>>>

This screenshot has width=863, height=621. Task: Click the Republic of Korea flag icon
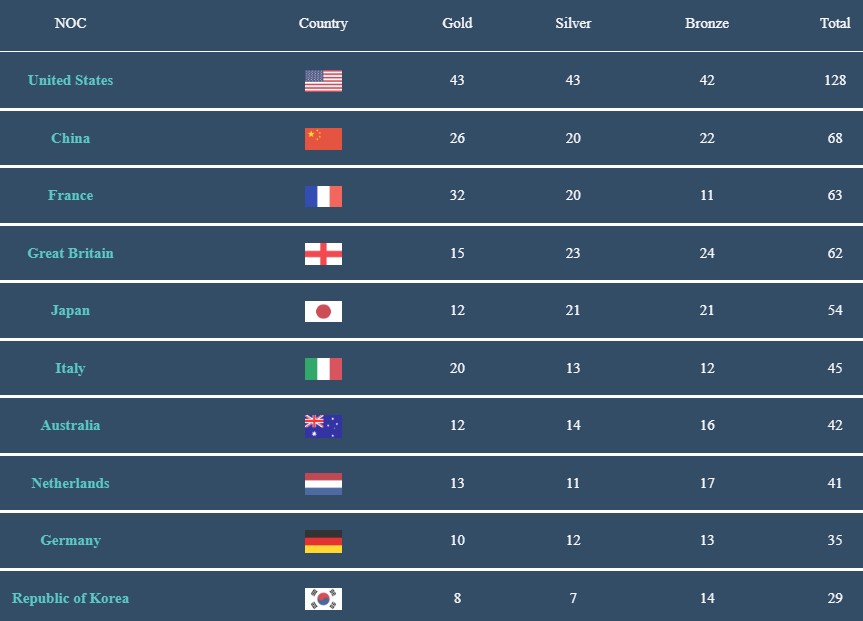click(323, 599)
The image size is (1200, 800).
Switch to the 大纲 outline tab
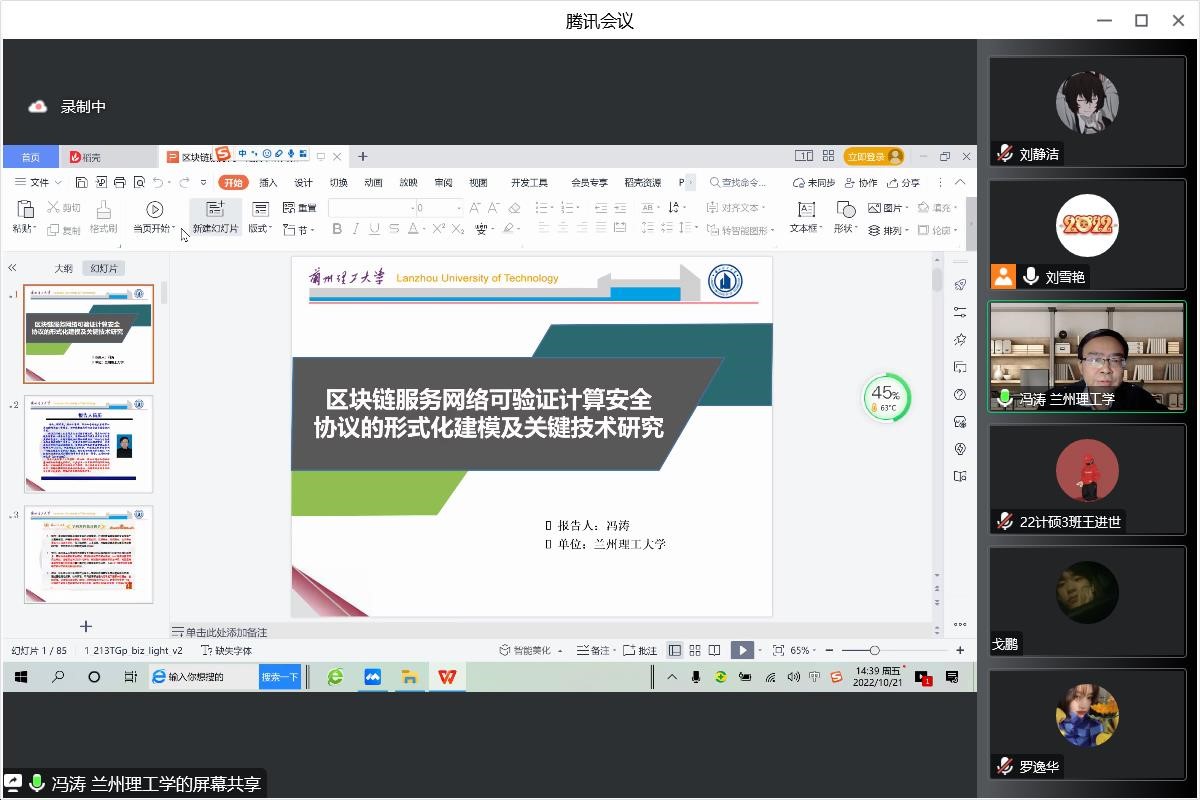(63, 268)
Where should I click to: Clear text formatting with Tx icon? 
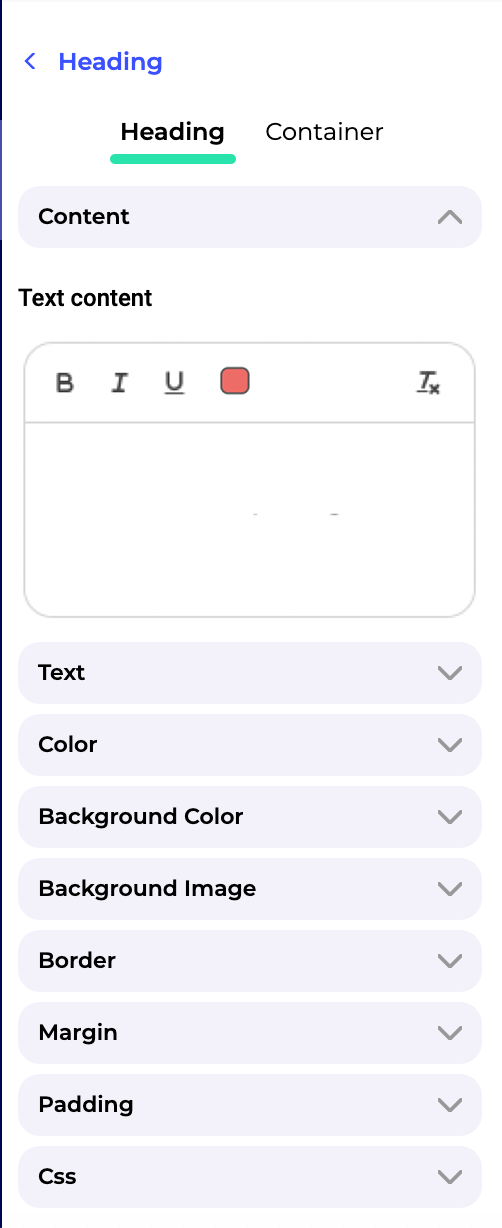coord(429,382)
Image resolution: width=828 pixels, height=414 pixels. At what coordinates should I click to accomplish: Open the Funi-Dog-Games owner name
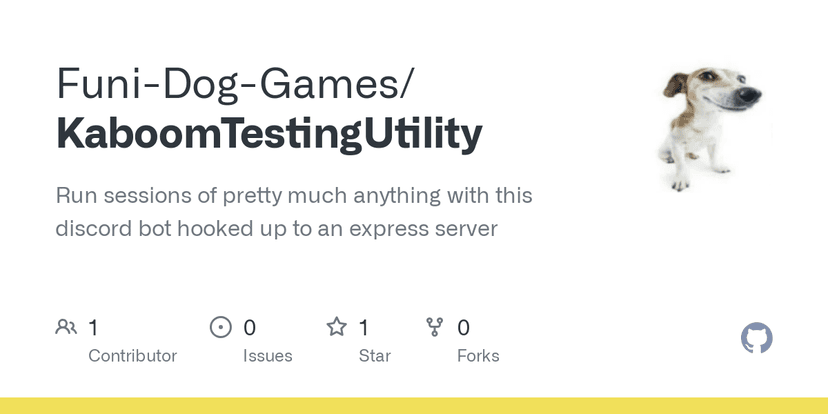coord(226,85)
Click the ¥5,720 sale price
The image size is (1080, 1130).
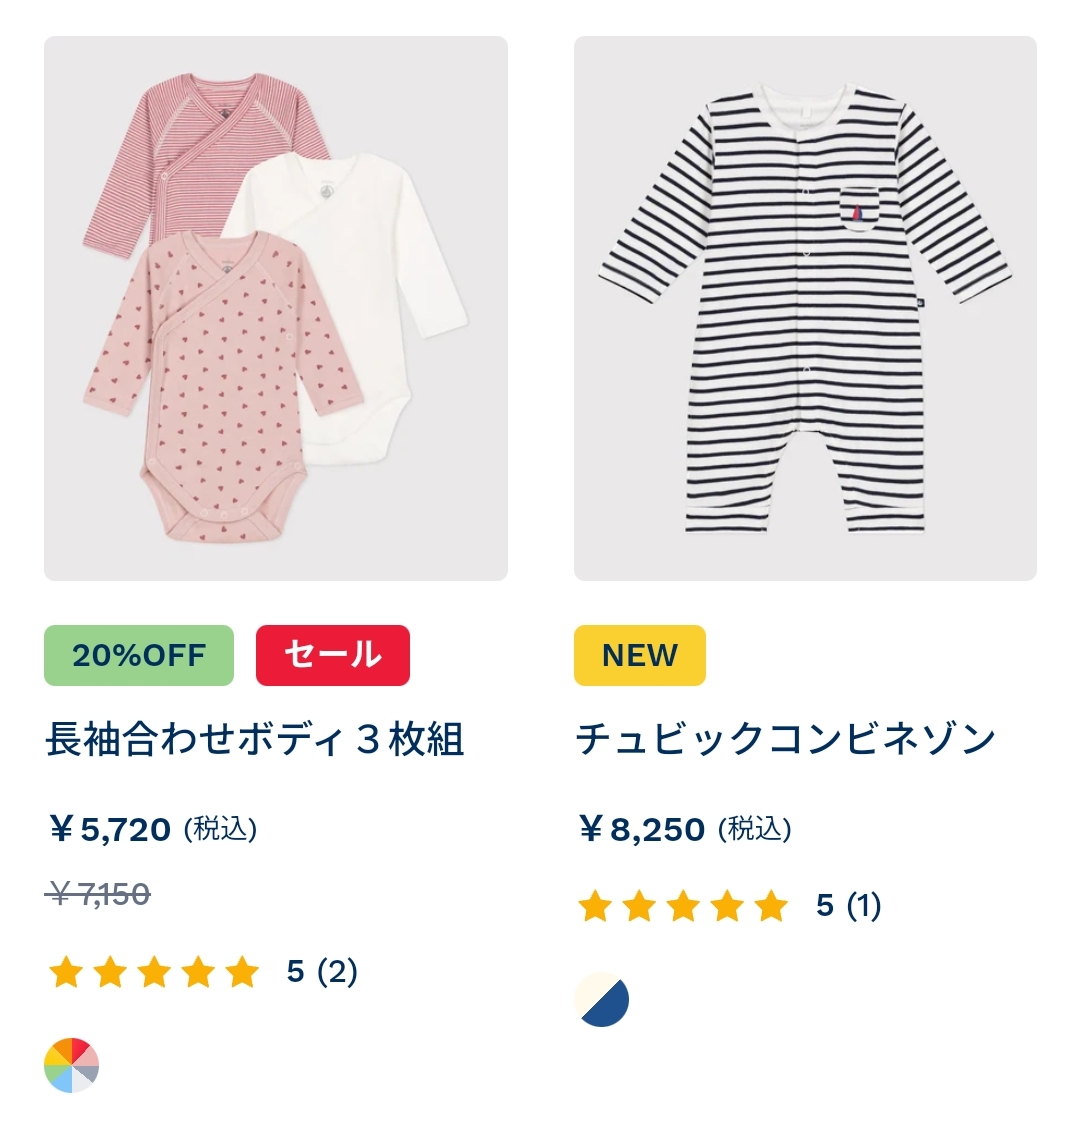(x=110, y=829)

<<<

# [TASK ITEM]
What is needed is every entry above, repeated exactly, with the pictures dropped.

# [SOLUTION FOR THIS PROBLEM]
This screenshot has width=863, height=621. Task: Click the Republic of Korea flag icon
click(323, 599)
The image size is (1200, 800).
Switch to the 大纲 outline tab
(63, 268)
Where should I click to: Clear text formatting with Tx icon? 
coord(429,382)
Image resolution: width=828 pixels, height=414 pixels. At what coordinates should I click to accomplish: Open the Funi-Dog-Games owner name
coord(226,85)
Click the ¥5,720 sale price
The image size is (1080, 1130).
(x=110, y=829)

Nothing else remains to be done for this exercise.